● DIRECTIVE
Revise the items below by replacing every occurrence of "GUI agent" with "interface agent", keeping everything else unchanged.
begin DATA
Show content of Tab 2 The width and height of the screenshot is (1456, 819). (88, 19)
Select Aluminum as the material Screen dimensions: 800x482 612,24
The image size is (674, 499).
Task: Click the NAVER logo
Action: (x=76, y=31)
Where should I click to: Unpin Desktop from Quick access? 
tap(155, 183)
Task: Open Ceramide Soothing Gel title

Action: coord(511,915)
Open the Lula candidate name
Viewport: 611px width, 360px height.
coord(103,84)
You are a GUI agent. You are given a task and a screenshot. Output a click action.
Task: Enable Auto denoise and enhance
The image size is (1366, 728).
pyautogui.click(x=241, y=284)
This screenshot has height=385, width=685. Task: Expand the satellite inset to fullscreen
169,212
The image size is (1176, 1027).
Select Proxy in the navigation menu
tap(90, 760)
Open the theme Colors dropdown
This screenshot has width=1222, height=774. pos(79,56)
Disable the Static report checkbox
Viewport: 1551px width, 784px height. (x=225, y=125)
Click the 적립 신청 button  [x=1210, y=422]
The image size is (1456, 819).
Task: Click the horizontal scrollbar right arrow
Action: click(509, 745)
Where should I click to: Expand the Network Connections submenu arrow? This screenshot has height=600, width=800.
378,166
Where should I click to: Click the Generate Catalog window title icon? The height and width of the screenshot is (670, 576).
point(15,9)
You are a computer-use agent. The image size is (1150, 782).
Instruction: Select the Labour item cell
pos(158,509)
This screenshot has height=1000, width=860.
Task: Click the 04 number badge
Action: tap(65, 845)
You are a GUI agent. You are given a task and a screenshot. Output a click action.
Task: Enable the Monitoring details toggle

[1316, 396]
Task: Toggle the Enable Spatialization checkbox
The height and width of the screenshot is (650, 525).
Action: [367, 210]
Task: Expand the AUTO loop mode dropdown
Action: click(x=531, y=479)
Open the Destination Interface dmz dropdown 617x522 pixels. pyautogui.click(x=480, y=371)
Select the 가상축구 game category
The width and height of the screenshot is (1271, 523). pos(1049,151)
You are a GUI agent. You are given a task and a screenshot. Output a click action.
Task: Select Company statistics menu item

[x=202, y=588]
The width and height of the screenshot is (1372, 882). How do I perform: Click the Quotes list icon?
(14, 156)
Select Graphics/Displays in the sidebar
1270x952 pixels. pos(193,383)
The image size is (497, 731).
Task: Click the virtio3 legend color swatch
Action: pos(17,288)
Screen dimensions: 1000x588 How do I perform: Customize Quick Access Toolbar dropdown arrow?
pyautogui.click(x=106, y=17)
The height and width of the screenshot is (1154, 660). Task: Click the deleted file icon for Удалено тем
end DATA
● RESPONSE TO THIS TASK
Show content of Tab 2 The width and height of the screenshot is (1456, 819). (88, 19)
Select Aluminum as the material Screen dimensions: 800x482 612,24
The image size is (674, 499).
Task: Click the NAVER logo
Action: (x=76, y=31)
Where should I click to: Unpin Desktop from Quick access? 
tap(155, 183)
Task: Open Ceramide Soothing Gel title

Action: coord(511,915)
Open the Lula candidate name
Viewport: 611px width, 360px height.
coord(103,84)
You are a interface agent. You are given a task and a screenshot. Output a click action.
Task: Enable Auto denoise and enhance
The image size is (1366, 728).
pyautogui.click(x=241, y=284)
This screenshot has height=385, width=685. Task: Expand the satellite inset to fullscreen
169,212
The image size is (1176, 1027).
Select Proxy in the navigation menu
tap(90, 760)
Open the theme Colors dropdown
This screenshot has width=1222, height=774. pos(79,56)
Disable the Static report checkbox
Viewport: 1551px width, 784px height. (x=225, y=125)
Click the 적립 신청 button  [x=1210, y=422]
The image size is (1456, 819).
Task: Click the horizontal scrollbar right arrow
Action: click(509, 745)
Where should I click to: Expand the Network Connections submenu arrow? This screenshot has height=600, width=800.
378,166
Where should I click to: Click the Generate Catalog window title icon? The height and width of the screenshot is (670, 576).
point(15,9)
You are a computer-use agent. The image size is (1150, 782).
Instruction: Select the Labour item cell
pos(158,509)
This screenshot has height=1000, width=860.
Task: Click the 04 number badge
Action: tap(65, 845)
You are a interface agent. You are given a task and a screenshot. Output a click action.
Task: Enable the Monitoring details toggle

[1316, 396]
Task: Toggle the Enable Spatialization checkbox
The height and width of the screenshot is (650, 525).
Action: [367, 210]
Task: Expand the AUTO loop mode dropdown
Action: click(x=531, y=479)
Open the Destination Interface dmz dropdown 617x522 pixels. pyautogui.click(x=480, y=371)
Select the 가상축구 game category
The width and height of the screenshot is (1271, 523). pos(1049,151)
You are a interface agent. You are given a task and a screenshot. Output a click action.
Task: Select Company statistics menu item

[x=202, y=588]
The width and height of the screenshot is (1372, 882). How do I perform: Click the Quotes list icon?
(14, 156)
Select Graphics/Displays in the sidebar
1270x952 pixels. pos(193,383)
The image size is (497, 731).
Task: Click the virtio3 legend color swatch
Action: pos(17,288)
Screen dimensions: 1000x588 How do I perform: Customize Quick Access Toolbar dropdown arrow?
pyautogui.click(x=106, y=17)
The height and width of the screenshot is (1154, 660). Task: Click the deleted file icon for Удалено тем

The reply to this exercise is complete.